This tool is not really designed for ease of use and must be modified to suit your own needs. I say again, not general purpose, do not run without changing the code!
I've been creating a catalog of a passel of items, using flatbed scanners where possible, otherwise a camera. I recently changed my QuickScan application to add the ability to add EXIF data to the scanned images. However, what I failed to realise was I somehow read the spec wrong and all the timestamps I saved were in the wrong format, once I discovered that I had a small pile of images to fix. In addition, I wanted to update all prior scans to include timestamps and to add copyright, author and software information to them, for automatic extraction by the QuickCatalog tool.
However, reading and writing EXIF data in .NET is half-baked at best. In addition, while I switched to TIFF for scanned output images, that was a reasonably recent switch and so the vast majority of images are in JPEG format, and I really didn't want to be re-saving that image data in a lossy image format (I have not tested what happens if you open an image in .NET change the metadata and then re-save).
After some digging around for a .NET library and coming up wanting, I came across ExifTool, a CLI for working with meta information in an impressive number of file formats, and created this tool to build the list of repair actions and then perform them, using ExifTool as the engine.
The code enumerates all .JPG
and .TIF
files in the current
directory and its sub folders. For each file, it will read in
the existing tags, then perform a number of actions
- Set missing
CreateDate
,DateTimeOriginal
andModifyDate
values with theLastWriteUtcTime
of the file - Set
CreateDate
,DateTimeOriginal
andModifyDate
values that don't conform to theyyyy:MM:dd HH:mm:ss
format, again with theLastWriteUtcTime
of the file - Set the
Make
to beCanon
if missing (photo's taken with a camera already have this) - Set the
Model
to beCanoScan LiDE 100
if missing (photo's taken with a camera already have this) - Set the
Artist
to beRichard James Moss
if missing - Set the
Copyright
to beCopyright (c) {0} Richard James Moss. All Rights Reserved.
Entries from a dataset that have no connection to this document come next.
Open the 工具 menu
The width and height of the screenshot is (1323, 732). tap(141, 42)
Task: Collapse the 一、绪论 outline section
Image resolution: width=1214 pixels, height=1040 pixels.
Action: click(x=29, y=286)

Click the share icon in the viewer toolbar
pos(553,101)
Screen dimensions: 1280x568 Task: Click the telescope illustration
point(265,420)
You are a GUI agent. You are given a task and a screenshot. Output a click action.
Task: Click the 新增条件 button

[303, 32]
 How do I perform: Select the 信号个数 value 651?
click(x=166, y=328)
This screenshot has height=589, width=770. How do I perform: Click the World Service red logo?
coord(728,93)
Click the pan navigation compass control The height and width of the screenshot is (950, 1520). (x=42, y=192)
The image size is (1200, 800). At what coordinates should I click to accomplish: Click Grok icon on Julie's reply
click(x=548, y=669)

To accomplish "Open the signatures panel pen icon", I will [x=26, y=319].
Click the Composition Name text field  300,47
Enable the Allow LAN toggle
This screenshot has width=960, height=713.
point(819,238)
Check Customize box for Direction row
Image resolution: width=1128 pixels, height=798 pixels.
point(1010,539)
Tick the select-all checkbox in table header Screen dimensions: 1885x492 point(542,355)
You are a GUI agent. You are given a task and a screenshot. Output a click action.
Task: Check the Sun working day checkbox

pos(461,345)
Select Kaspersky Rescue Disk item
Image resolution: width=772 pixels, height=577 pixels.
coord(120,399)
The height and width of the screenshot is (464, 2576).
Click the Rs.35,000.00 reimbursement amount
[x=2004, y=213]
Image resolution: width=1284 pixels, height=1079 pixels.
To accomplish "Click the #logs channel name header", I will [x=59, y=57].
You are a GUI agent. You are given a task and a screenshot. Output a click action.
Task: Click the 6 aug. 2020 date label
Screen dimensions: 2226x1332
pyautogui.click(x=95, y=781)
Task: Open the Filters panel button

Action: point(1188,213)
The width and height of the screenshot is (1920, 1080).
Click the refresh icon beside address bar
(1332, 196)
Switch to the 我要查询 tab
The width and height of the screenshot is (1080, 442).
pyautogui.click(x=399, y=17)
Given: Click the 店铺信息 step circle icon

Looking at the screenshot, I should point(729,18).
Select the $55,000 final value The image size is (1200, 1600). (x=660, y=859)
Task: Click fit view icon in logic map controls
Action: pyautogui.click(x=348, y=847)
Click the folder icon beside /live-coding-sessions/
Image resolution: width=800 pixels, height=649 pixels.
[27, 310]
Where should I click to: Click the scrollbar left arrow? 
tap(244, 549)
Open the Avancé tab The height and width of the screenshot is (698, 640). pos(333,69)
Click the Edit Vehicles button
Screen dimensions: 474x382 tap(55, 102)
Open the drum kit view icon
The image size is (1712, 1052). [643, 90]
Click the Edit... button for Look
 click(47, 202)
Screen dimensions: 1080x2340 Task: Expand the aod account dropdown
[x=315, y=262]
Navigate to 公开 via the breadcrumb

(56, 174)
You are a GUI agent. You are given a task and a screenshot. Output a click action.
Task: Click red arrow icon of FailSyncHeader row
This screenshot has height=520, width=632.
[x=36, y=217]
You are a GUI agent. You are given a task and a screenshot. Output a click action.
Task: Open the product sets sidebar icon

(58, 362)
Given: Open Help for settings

, swapping in a year based on theLastWriteUtcTime
- Set the
Software
to beCyotek QuickScan v1.0.0.0
if missing
Once it has built a list of changes, it will print a preview to the console (which admittedly is useless when scanning thousands of files) and confirm if you want to save.
If saving is confirmed, for each file
- Applies all the tag changes without backing up the file (I backed up the entire set before starting this exercise and didn't want ExifTool to create another copy of 120 GiB of files)
- Re-applies the original last modified date
Now you can see why running this on your own images as-is would be a very bad idea.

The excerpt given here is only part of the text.